— PROBLEM DETAILS —
Write out the lines of the listing below, requests included, from the line containing "You are a GUI" through the end of the listing, both inclusive, and shift every coordinate in the answers by -41.

** Start of SUPPLIED RECORDS **

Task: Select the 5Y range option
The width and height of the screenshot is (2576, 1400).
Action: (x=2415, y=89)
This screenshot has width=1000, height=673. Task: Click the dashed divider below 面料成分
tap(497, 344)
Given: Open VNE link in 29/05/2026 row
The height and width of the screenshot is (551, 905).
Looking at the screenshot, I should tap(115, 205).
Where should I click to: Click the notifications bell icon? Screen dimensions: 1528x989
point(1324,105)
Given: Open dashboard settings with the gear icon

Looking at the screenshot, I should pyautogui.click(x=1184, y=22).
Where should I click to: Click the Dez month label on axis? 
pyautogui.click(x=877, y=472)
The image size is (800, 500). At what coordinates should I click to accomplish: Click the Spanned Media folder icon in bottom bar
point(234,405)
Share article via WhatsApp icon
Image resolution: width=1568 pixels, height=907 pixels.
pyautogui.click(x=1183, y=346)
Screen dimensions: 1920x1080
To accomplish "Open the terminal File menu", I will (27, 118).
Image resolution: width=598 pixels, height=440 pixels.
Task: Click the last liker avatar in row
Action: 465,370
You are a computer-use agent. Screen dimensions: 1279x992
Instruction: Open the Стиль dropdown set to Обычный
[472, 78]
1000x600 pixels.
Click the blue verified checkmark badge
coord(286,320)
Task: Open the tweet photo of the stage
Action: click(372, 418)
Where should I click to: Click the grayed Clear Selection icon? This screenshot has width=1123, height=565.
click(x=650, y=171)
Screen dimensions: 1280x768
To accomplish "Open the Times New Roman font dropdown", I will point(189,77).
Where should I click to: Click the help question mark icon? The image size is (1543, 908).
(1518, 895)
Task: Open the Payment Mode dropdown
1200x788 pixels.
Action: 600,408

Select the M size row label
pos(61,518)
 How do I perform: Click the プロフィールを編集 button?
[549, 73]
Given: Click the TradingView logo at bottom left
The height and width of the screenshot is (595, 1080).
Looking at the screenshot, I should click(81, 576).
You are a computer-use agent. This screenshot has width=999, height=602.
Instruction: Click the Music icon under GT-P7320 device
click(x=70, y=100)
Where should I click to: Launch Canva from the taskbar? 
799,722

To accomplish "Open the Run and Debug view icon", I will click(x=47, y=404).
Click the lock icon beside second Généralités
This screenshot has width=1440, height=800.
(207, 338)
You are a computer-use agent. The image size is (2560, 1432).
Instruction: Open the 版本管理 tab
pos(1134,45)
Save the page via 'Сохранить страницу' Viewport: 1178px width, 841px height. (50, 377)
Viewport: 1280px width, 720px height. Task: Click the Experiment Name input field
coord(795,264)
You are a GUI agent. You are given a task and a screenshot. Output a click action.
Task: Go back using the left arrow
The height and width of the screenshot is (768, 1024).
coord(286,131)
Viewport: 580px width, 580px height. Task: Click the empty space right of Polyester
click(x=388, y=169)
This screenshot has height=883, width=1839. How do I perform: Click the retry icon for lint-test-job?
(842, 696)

** End of SUPPLIED RECORDS **

— COMPLETE ANSWER —
You are a GUI agent. You are given a task and a screenshot. Output a click action.
Task: Go back using the left arrow
The height and width of the screenshot is (768, 1024).
coord(245,90)
Viewport: 580px width, 580px height. Task: Click the empty space right of Polyester
click(x=347, y=128)
This screenshot has height=883, width=1839. How do I perform: Click the retry icon for lint-test-job?
(801, 655)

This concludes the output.